Data entries:
»»

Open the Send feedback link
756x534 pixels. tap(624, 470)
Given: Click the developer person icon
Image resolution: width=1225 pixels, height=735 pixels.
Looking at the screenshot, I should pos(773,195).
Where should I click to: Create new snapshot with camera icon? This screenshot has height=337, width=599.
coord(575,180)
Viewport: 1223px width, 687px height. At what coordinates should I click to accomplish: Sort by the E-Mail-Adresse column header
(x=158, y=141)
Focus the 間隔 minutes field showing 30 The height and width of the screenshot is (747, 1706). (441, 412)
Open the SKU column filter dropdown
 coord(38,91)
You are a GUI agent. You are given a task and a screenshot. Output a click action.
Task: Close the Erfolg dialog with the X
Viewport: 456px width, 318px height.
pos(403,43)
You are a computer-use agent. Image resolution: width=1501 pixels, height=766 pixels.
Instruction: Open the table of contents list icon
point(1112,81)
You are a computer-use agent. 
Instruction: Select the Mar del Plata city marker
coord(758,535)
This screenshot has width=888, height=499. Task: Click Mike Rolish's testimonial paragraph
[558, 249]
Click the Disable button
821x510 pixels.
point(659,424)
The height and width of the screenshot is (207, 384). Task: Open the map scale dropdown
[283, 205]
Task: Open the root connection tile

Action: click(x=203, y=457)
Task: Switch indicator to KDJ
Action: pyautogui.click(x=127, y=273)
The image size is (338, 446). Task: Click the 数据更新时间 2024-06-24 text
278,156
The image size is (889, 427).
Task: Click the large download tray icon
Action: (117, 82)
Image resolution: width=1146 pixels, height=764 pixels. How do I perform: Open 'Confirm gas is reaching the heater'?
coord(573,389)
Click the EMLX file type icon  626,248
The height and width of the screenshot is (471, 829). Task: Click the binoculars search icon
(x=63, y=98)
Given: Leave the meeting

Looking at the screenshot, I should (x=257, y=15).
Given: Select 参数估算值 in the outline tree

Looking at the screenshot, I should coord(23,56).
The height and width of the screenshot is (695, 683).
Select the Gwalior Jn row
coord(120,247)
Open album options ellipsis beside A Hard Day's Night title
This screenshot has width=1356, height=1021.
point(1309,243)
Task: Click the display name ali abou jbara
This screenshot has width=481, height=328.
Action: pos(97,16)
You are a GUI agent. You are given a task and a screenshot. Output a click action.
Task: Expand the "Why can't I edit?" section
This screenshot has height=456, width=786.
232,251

««

● Work to complete
Set the entries down again exactly, beginning with their first line and ending with the line that contains "Focus the 間隔"; omit all other lines.

● Task answer
Open the Send feedback link
756x534 pixels. tap(624, 470)
Given: Click the developer person icon
Image resolution: width=1225 pixels, height=735 pixels.
Looking at the screenshot, I should pos(773,195).
Where should I click to: Create new snapshot with camera icon? This screenshot has height=337, width=599.
coord(575,180)
Viewport: 1223px width, 687px height. At what coordinates should I click to accomplish: Sort by the E-Mail-Adresse column header
(x=158, y=141)
Focus the 間隔 minutes field showing 30 The height and width of the screenshot is (747, 1706). (441, 412)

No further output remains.